Véspera de viagem, campainha...
Não me sobreavisem estridentemente!
Quero gozar o repouso da gare da alma que tenho
Antes de ver avançar para mim a chegada
de ferro
Do comboio definitivo,
Antes de sentir a partida verdadeira nas goelas
do estômago,
Antes de pôr no estribo um pé
Que nunca aprendeu a não ter emoção
sempre que teve que partir.
Quero, neste momento, fumando no apeadeiro de
hoje,
Estar ainda um bocado agarrado à velha
vida.
Vida inútil, que era melhor deixar, que
é uma cela?
Que importa?
Todo o Universo é uma cela, e o estar
preso não tem que ver com o tamanho da cela.
Sabe-me a náusea próxima o cigarro.
O comboio já partiu da outra estação...
Adeus, adeus, adeus, toda a gente que não
veio despedir-se de mim,
Minha família abstrata e impossível...
Adeus dia de hoje, adeus apeadeiro de hoje, adeus
vida, adeus vida!
Ficar como um volume rotulado esquecido,
Ao canto do resguardo de passageiros do outro
lado da linha.
Ser encontrado pelo guarda casual depois da partida
—
"E esta? Então não houve
um tipo que deixou isto aqui?" —
Ficar só a pensar em partir,
Ficar e ter razão,
Ficar e morrer menos ...
Vou para o futuro como para um exame difícil.

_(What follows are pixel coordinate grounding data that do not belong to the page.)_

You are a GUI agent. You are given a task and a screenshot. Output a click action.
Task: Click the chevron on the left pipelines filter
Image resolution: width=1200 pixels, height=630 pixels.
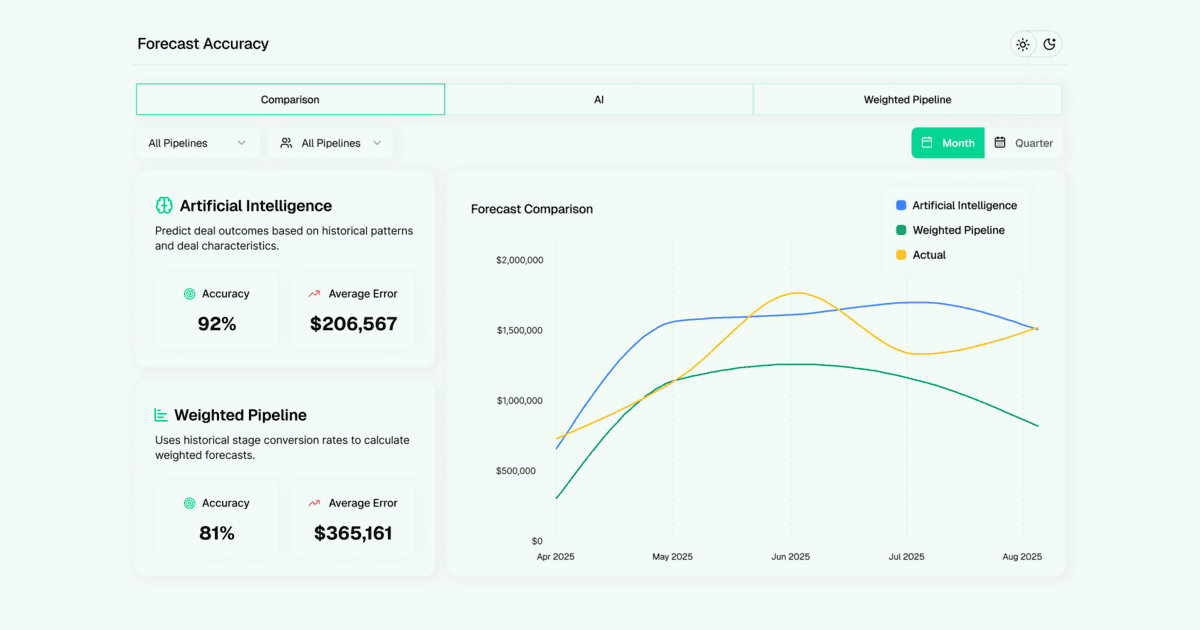(x=242, y=143)
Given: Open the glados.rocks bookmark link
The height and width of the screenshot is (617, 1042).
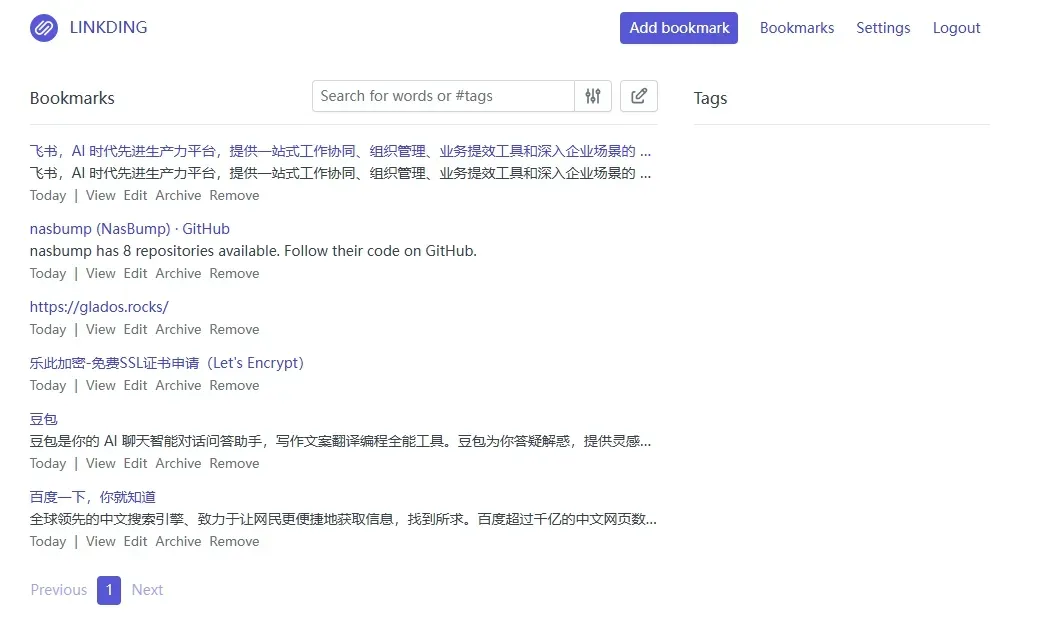Looking at the screenshot, I should tap(99, 307).
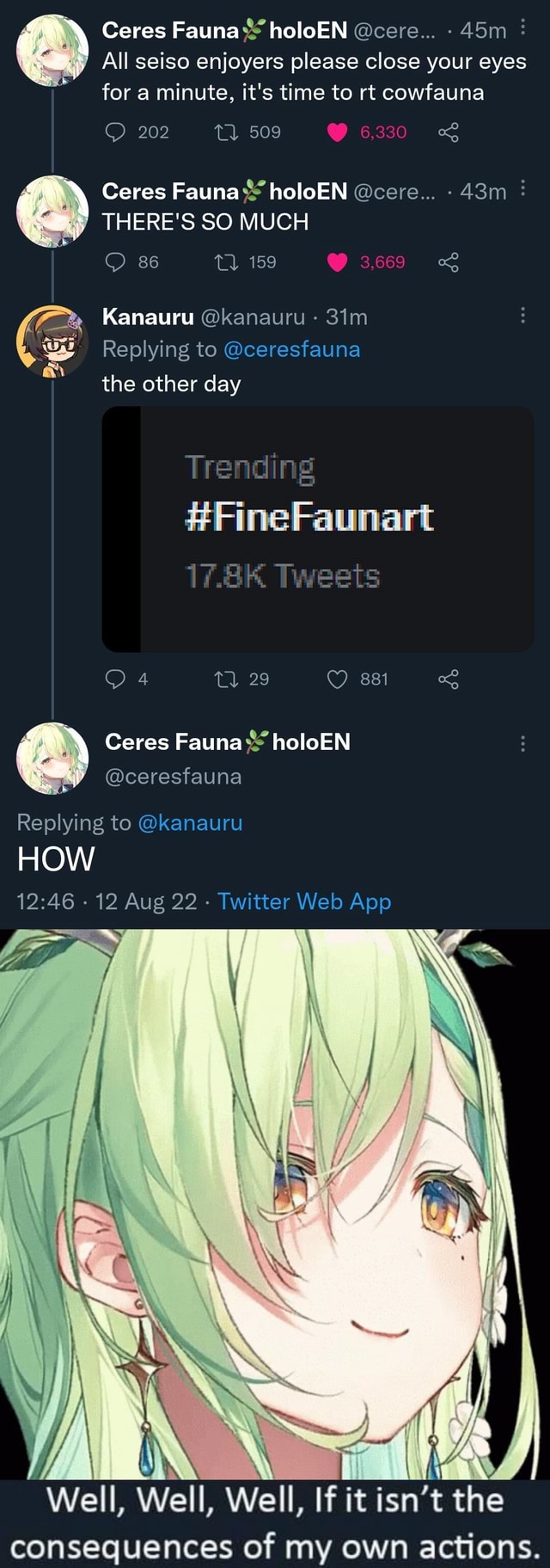Screen dimensions: 550x1568
Task: Retweet Kanauru's tweet with 29 retweets
Action: [x=226, y=679]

Se o comboio nunca chegasse e Deus tivesse pena
de mim?
Já me vejo na estação até
aqui simples metáfora.
Sou uma pessoa perfeitamente apresentável.
Vê-se — dizem — que tenho vivido no estrangeiro.
Os meus modos são de homem educado, evidentemente.
Pego na mala, rejeitando o moço, como
a um vicio vil.
E a mão com que pego na mala treme-me
e a ela.
Partir!
Nunca voltarei,
Nunca voltarei porque nunca se volta.
O lugar a que se volta é sempre outro,
A gare a que se volta é outra.
Já não está a mesma gente,
nem a mesma luz, nem a mesma filosofia.